I was paramedic. I witnessed tragic accidents.  Some accidents were a result of pure nature – a slick roadway caused by sudden rain, an icy road, lightning strikes a tree and sets it on fire – it catches the house on fire. It was probably my career in EMS that made me realize bad things happening is simply a part of life – and the faster you can accept that reality, the happier you will be. 
As a paramedic, I witnessed children die too soon – due to careless accidents, due to defects they were born with, due to being in the wrong place at the wrong time. 
Death – one of our basic fears…and one of the fears used most by exploiters to manipulate, to give us a false sense of security.
While we are born with the ability to think and reason –we were not born with a guarantee of health, housing, and food nor even safety.  We were, however, given the ability to protect ourselves as best we can. And when all else fails, it is our dignity and attitude toward things we can’t change that make us silently brave.
My father died at age 50 after a two year battle with ALS.
“It’s not fair!” I remember crying often. And then my dad’s voice would always come back and remind me, “Life isn’t fair.”
And finally, one day, I accepted that statement. And it was with my eyes wide open and actually seeing the world as it is; that nature is nature; shitty things will happen. Good things will happen. Be grateful for the good and accepting of the bad and move on.

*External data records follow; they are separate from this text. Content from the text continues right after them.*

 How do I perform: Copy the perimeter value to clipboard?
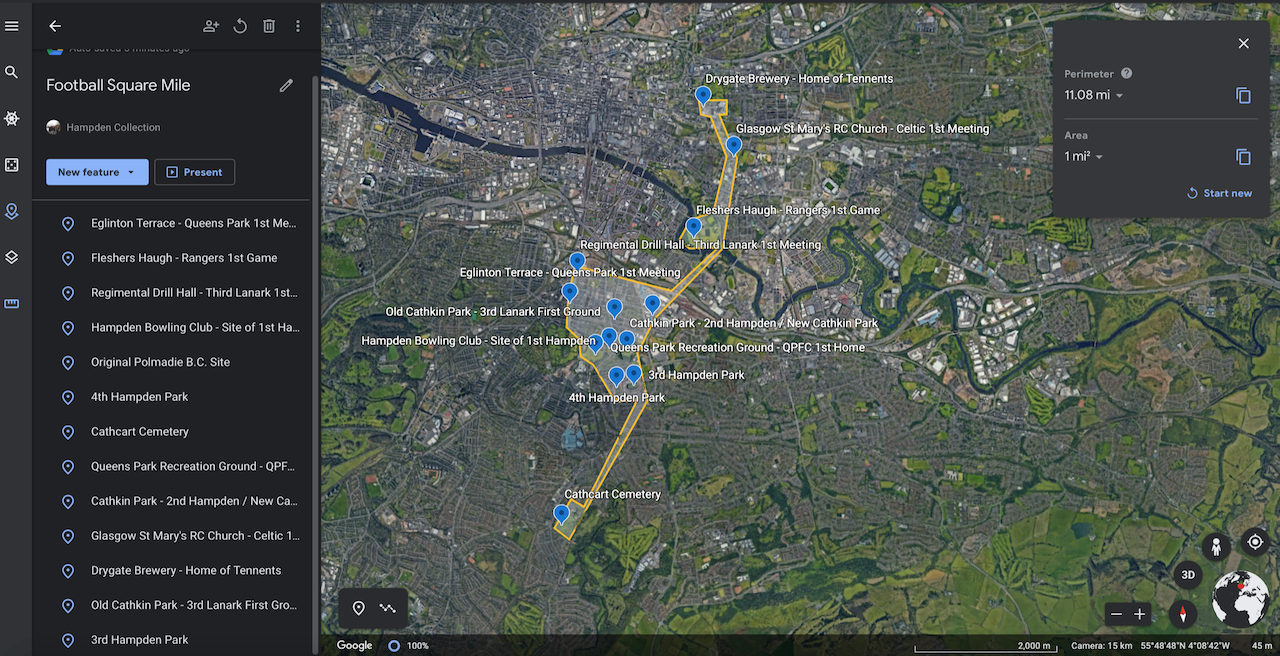click(1243, 96)
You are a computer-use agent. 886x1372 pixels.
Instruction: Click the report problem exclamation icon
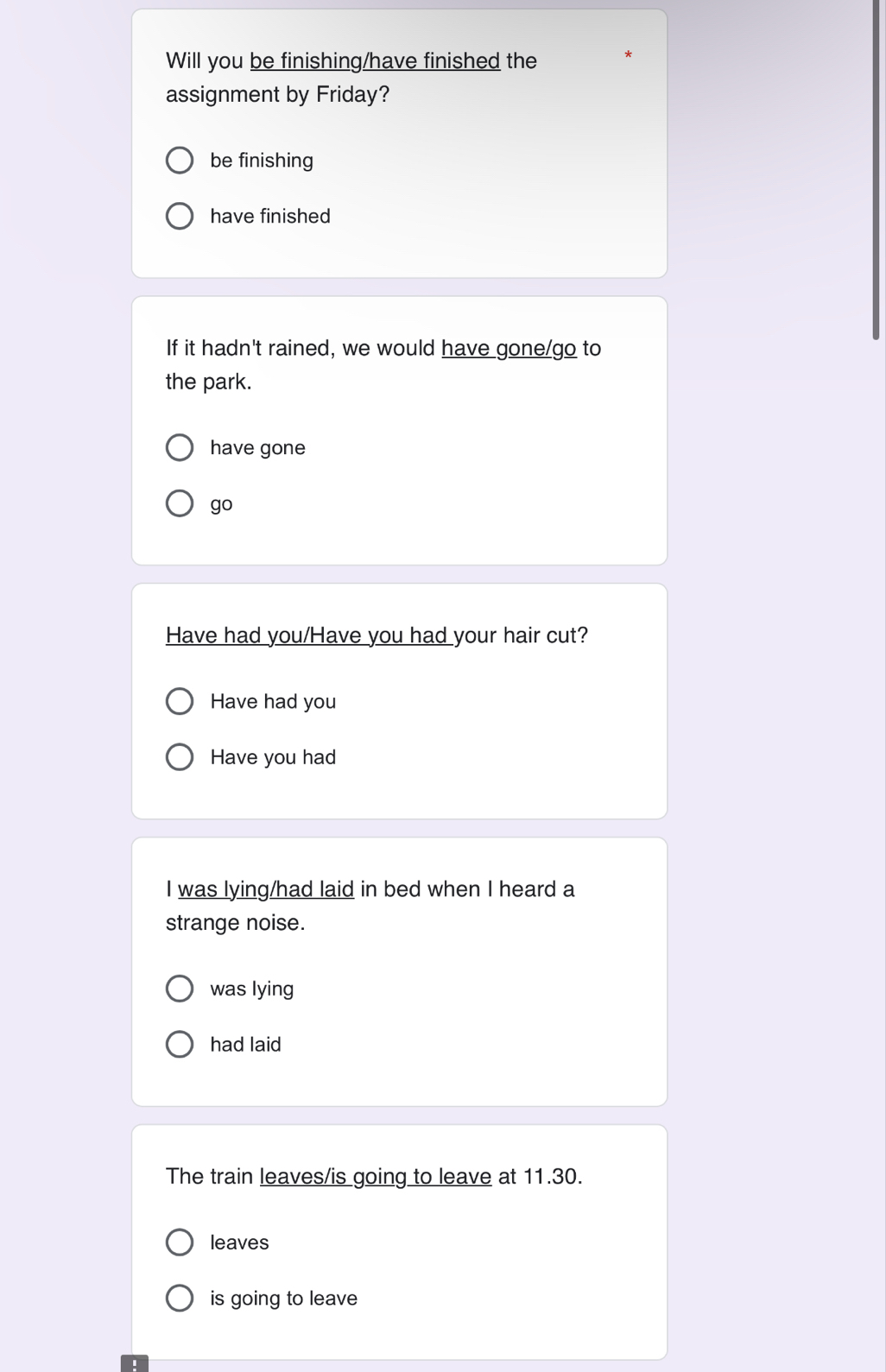pyautogui.click(x=134, y=1364)
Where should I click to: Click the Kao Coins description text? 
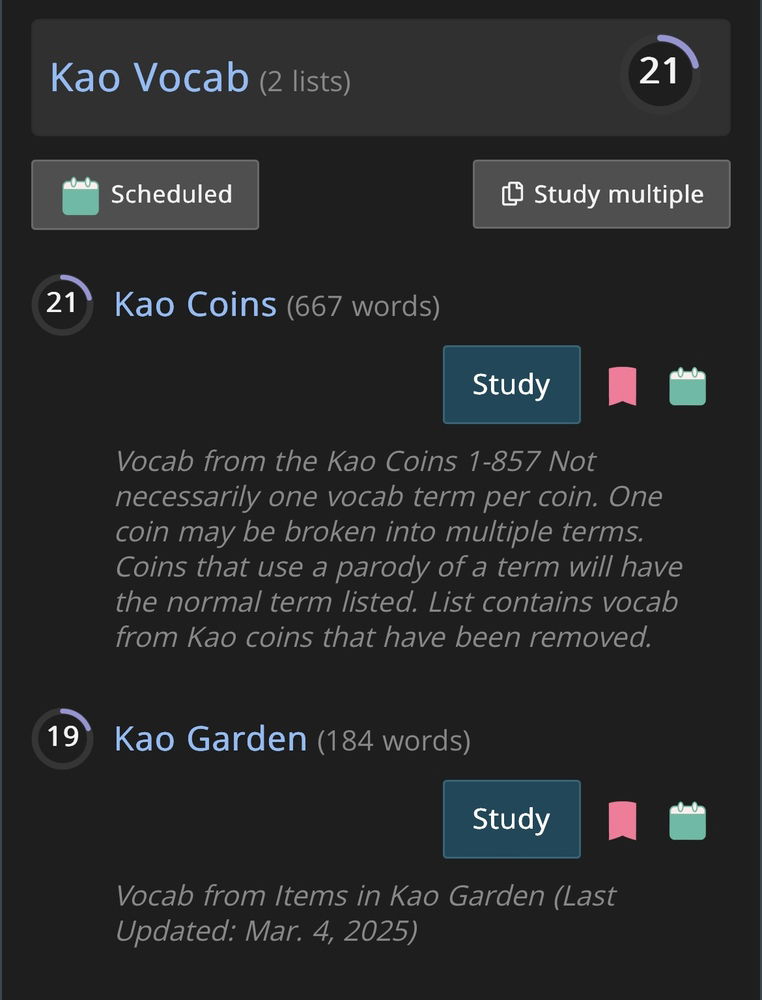pos(397,549)
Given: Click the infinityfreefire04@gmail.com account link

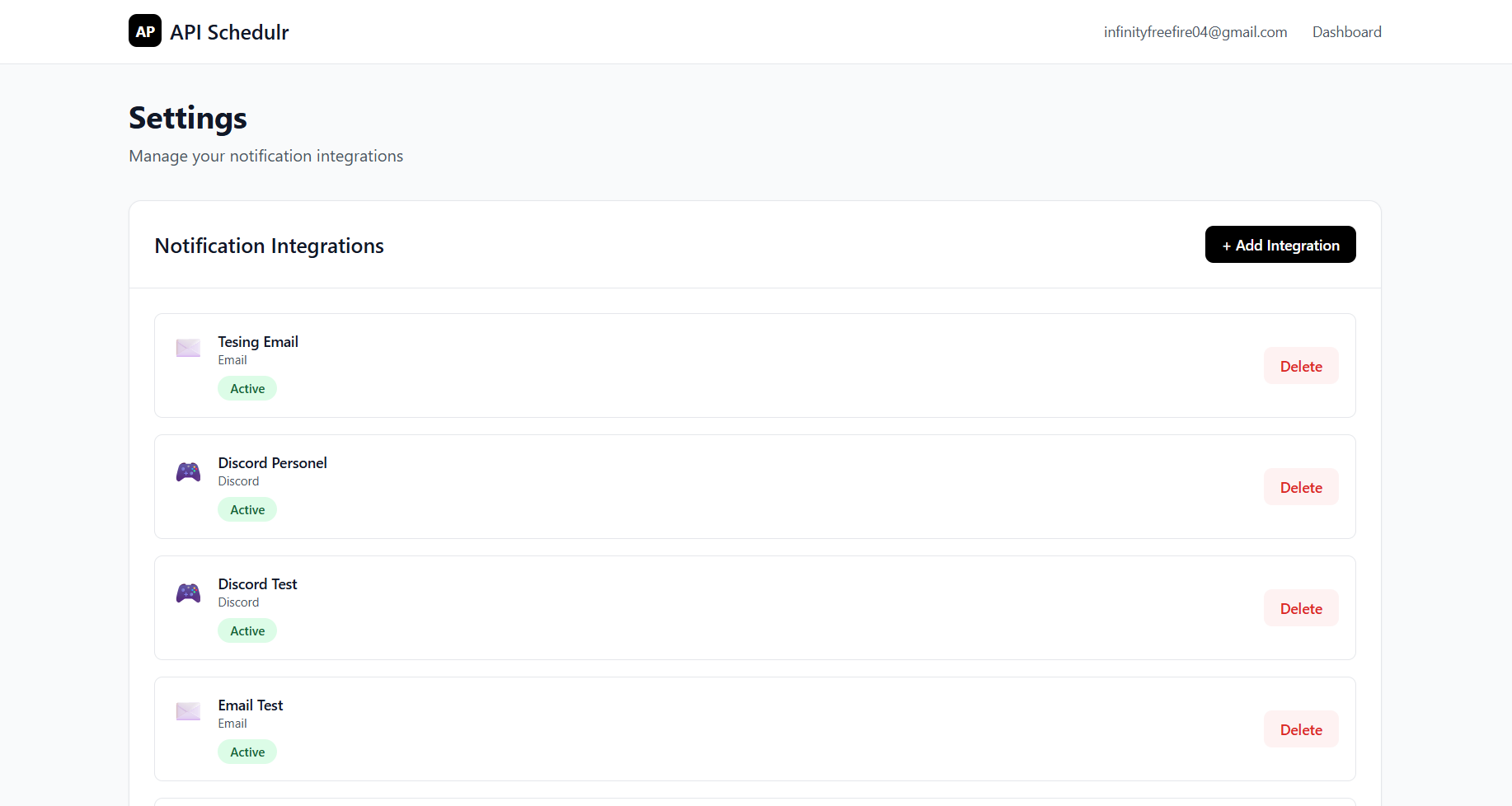Looking at the screenshot, I should [x=1195, y=31].
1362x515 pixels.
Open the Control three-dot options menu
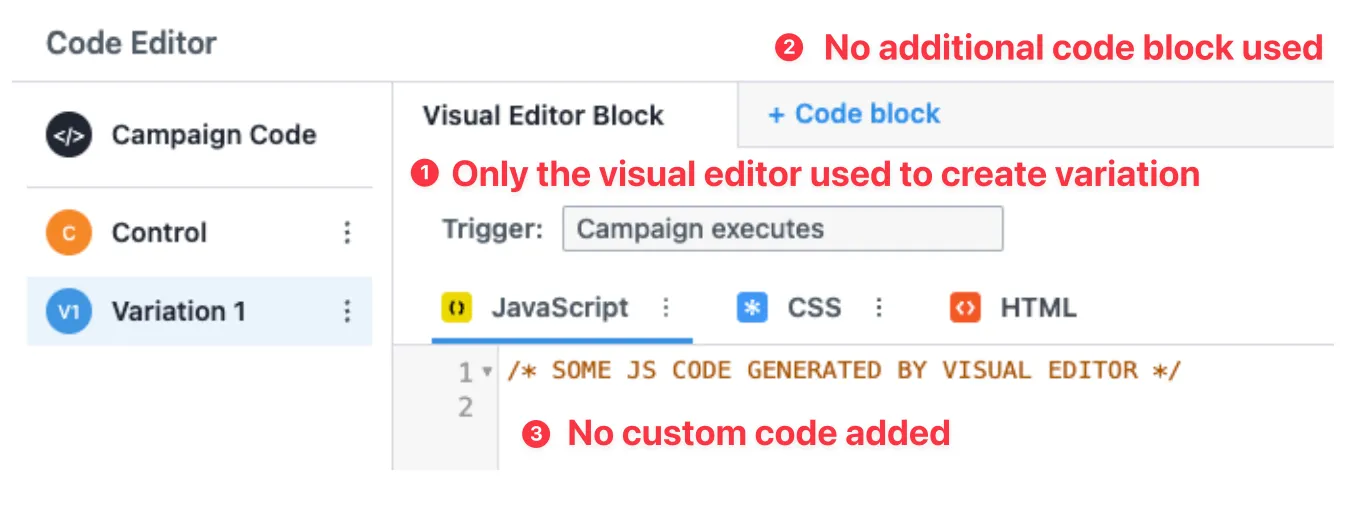tap(347, 233)
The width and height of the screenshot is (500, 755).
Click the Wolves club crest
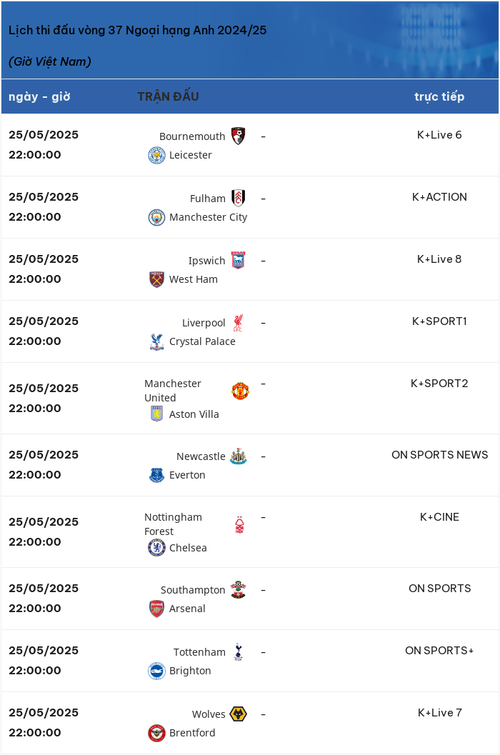click(x=238, y=714)
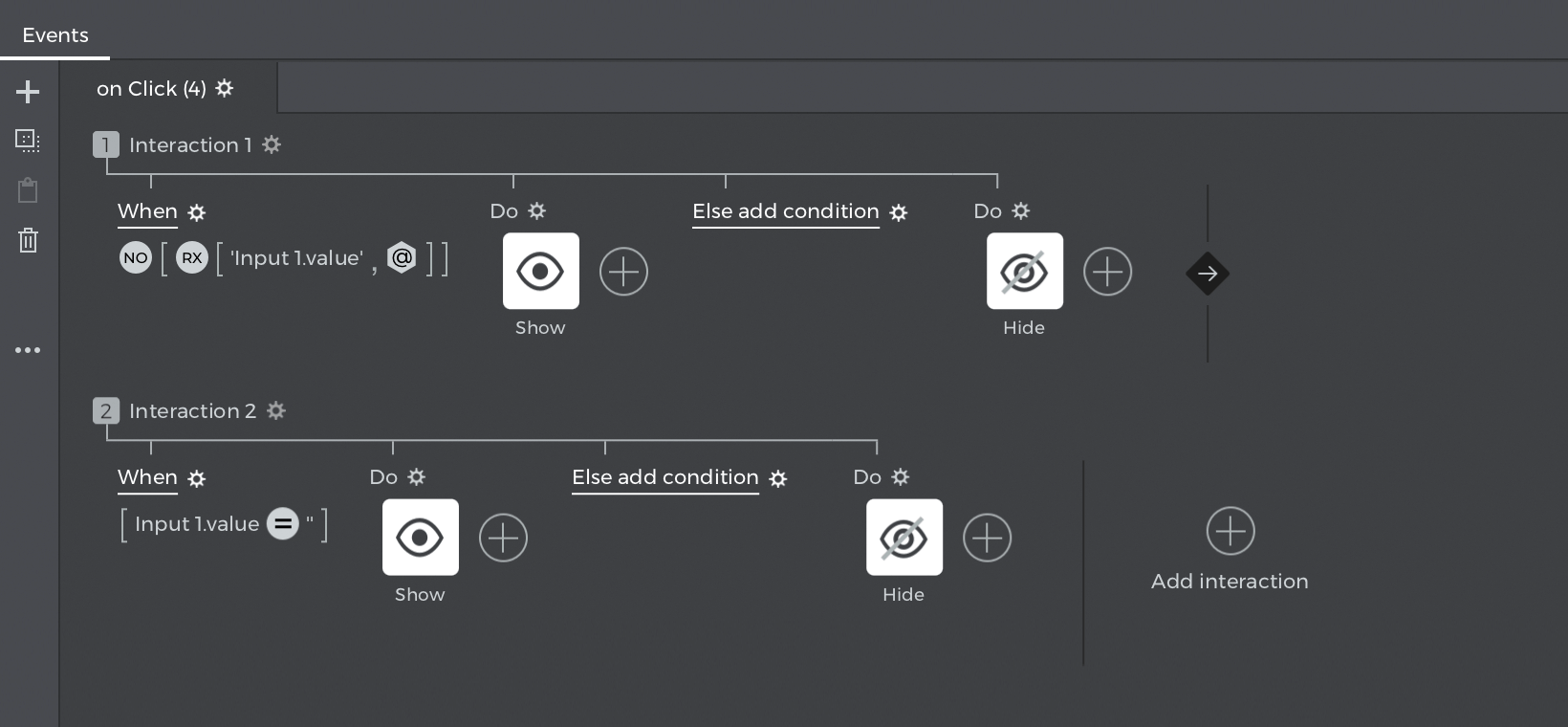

As Bull Durham stated in the movie about baseball (and love): “Sometimes You Win. Sometimes You Lose. Sometimes it Rains.”
Everything you need to know about life is found in nature. There will be warm, sunny days. There will be days of cold and darkness. And that is the beauty of life. Our constant striving to meet the obstacles of life with strength, dignity, and grace is what gives our lives significance – it’s what makes us feel accomplished. To embrace the good that happens to us with a certain humbleness and to accept the bad with as much poise as we can.
All nature (all life) is both a burden and a blessing; not either-or, but this-and-that. For example: the same snowfall you think is beautiful and blankets the ground with needed moisture to provide food for plants – is also the same snow that caused a slick road and an accident that cost an eighteen year old girl her life.
That hurricane that wiped out a small coastal town, also provided jobs for builders, better homes than what came before, and the opportunity for a community to lean on each other and display the compassion of man. 
It’s in our nature, our instinct to be optimistic, to believe anything is possible, if we didn’t – we wouldn’t have innovations. If our brains were hardwired to be negative, we wouldn’t take risk. We wouldn’t have electricity, planes, trains, automobiles, computers, or more importantly, pizza, glitter eyeliner, and bacon.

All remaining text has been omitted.